§ **PROBLEM TO SOLVE**
Which lines of the data contain the string "filter"? Copy every one of them.

Saved data entries
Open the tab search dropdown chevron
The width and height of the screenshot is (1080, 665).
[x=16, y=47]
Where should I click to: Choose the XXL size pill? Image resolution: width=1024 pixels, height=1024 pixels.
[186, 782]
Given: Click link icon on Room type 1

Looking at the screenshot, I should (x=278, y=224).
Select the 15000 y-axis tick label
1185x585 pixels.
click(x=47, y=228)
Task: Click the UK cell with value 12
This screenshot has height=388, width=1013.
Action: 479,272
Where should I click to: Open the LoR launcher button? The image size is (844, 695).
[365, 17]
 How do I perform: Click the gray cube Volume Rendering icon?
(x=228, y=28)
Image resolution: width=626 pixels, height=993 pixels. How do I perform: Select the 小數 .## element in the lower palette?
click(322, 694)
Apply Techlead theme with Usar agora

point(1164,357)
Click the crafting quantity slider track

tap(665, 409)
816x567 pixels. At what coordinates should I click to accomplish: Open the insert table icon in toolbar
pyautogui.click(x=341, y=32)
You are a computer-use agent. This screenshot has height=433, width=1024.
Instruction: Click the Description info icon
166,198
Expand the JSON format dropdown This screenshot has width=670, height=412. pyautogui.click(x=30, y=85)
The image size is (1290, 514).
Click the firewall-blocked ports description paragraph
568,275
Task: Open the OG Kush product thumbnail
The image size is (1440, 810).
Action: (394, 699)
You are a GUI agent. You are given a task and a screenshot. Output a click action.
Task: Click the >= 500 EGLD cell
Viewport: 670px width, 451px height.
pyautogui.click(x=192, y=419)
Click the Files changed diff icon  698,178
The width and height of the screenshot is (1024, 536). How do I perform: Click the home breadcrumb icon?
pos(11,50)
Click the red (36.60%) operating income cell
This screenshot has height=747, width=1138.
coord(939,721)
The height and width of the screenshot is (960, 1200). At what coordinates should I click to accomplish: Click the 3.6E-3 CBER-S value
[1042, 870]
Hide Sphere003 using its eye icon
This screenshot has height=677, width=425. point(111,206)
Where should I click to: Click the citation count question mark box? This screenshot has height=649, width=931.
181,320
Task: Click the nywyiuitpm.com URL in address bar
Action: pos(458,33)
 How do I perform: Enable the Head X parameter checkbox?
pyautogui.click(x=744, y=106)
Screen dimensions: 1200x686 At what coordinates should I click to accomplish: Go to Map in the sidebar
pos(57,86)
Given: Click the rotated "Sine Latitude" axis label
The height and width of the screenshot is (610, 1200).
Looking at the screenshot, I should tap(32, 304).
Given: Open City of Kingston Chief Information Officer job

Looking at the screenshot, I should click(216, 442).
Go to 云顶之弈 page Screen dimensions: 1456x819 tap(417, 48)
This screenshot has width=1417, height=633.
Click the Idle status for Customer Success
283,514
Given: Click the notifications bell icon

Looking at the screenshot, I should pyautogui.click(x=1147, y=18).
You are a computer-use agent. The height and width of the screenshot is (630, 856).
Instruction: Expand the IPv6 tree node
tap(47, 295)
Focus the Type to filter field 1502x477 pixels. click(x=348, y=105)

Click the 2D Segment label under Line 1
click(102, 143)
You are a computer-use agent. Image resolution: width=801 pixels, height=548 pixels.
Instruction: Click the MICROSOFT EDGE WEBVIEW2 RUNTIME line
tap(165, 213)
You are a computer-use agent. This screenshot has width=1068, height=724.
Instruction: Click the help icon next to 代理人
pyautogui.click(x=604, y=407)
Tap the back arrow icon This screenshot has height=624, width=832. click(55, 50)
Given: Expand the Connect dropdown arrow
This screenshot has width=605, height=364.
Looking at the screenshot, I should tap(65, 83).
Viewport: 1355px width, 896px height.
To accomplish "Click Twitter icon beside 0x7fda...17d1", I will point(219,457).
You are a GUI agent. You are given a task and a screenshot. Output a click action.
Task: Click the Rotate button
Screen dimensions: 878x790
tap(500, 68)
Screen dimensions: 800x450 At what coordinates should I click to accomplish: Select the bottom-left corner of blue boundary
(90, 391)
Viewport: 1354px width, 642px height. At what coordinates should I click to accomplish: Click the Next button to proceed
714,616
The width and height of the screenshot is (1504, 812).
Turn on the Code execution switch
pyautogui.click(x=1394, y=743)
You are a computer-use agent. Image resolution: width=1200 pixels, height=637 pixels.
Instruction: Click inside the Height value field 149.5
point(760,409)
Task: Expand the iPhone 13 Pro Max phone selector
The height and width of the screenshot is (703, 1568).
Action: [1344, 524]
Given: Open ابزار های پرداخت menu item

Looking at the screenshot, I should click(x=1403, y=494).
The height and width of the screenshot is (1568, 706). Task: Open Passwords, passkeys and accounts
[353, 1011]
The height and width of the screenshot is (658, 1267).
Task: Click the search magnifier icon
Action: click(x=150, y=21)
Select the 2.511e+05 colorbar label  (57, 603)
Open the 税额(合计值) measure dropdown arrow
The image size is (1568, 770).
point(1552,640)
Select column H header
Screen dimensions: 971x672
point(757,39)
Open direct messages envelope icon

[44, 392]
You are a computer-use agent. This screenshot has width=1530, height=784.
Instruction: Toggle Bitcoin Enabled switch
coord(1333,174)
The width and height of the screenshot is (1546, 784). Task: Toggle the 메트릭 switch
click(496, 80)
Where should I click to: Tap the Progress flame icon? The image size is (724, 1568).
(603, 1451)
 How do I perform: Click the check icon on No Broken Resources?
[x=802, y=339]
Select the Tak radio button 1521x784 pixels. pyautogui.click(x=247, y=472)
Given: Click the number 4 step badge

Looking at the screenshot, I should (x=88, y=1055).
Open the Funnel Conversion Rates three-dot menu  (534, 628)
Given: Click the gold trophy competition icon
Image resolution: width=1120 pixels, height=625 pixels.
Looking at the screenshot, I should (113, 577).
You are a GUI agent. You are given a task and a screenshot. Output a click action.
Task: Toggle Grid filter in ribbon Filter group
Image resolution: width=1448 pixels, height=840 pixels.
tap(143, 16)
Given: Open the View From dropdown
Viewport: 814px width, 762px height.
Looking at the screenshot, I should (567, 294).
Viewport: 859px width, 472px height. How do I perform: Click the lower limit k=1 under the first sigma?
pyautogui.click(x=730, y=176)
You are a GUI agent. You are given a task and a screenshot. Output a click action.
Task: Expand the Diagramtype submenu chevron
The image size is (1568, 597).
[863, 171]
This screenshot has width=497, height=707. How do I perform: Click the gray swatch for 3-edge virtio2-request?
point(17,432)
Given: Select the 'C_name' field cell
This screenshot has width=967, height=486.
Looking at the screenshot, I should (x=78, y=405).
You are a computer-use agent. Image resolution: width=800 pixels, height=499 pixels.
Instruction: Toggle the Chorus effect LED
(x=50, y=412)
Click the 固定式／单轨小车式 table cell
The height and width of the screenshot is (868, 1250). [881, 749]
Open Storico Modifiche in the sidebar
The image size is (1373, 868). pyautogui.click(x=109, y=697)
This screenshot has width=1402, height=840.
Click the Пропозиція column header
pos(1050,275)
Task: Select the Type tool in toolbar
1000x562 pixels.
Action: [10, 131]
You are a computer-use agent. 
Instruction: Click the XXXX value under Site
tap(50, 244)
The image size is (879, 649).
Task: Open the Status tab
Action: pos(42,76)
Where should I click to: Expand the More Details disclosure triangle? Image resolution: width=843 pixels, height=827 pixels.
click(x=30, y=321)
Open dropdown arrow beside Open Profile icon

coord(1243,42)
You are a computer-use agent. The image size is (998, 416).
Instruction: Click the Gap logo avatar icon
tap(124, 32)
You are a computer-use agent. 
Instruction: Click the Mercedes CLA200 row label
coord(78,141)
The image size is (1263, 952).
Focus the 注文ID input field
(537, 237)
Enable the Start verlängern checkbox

§ **REPLY TO THE TASK**
Focus the Type to filter field 1502x477 pixels. click(x=348, y=105)
Task: Toggle Grid filter in ribbon Filter group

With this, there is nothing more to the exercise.